> _BRANO SCELTO_:
Partiamo dal giudizio che sin dai primi commenti ha tenuto banco. È una crisi in cui, come nei precedenti analoghi, la politica è stata commissariata. Nel discorso di investitura Draghi si è detto in disaccordo con chi ha affermato che questa crisi segna il fallimento della politica: ma nulla ha potuto dire sul fatto che la politica sia stata commissariata: resta ora da chiarire che cosa questo significhi.
– La politica è stata commissariata. Da chi?
Rispondere “dai poteri forti” non significa nulla se non si chiarisce a chi ci si riferisce. Se si intende l’aggregato di padroni del vapore in declino verticale da qualche lustro, aggrappati alla proprietà semi-monopolistica dell’informazione e ai servigi di politici privi di statura politica, creati a tavolino, si è fuori strada.

> _DATI ESTRATTI_:
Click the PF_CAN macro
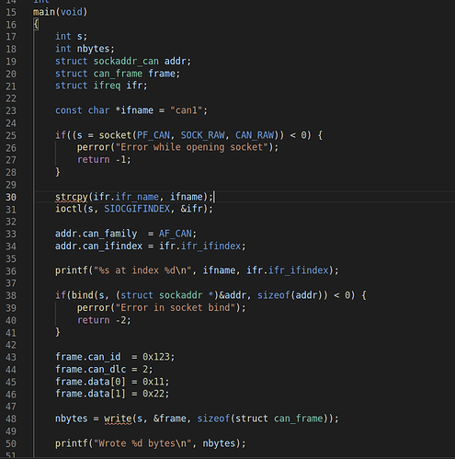 [x=154, y=135]
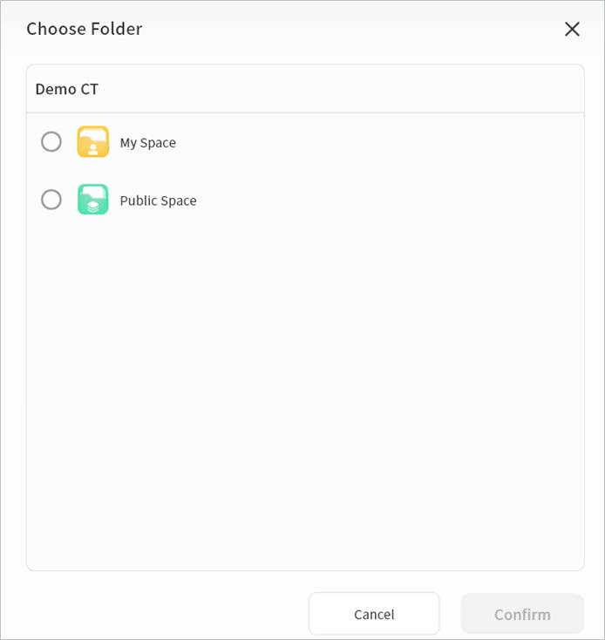Click the green Public Space folder icon
The image size is (605, 640).
(x=93, y=200)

> _PROBLEMA BREVE_:
Riscrivi in forma più breve il paragrafo del brano scelto che comincia con «Partiamo dal giudizio», conservandone i fatti principali.

> _RISPOSTA_:
Fin dai primi commenti prevale un giudizio: in questa crisi, come nei casi analoghi precedenti, la politica è stata commissariata. Nel discorso di investitura Draghi ha respinto l'idea che la crisi segni il fallimento della politica, ma non ha potuto dire nulla sul commissariamento, di cui resta ora da chiarire il significato.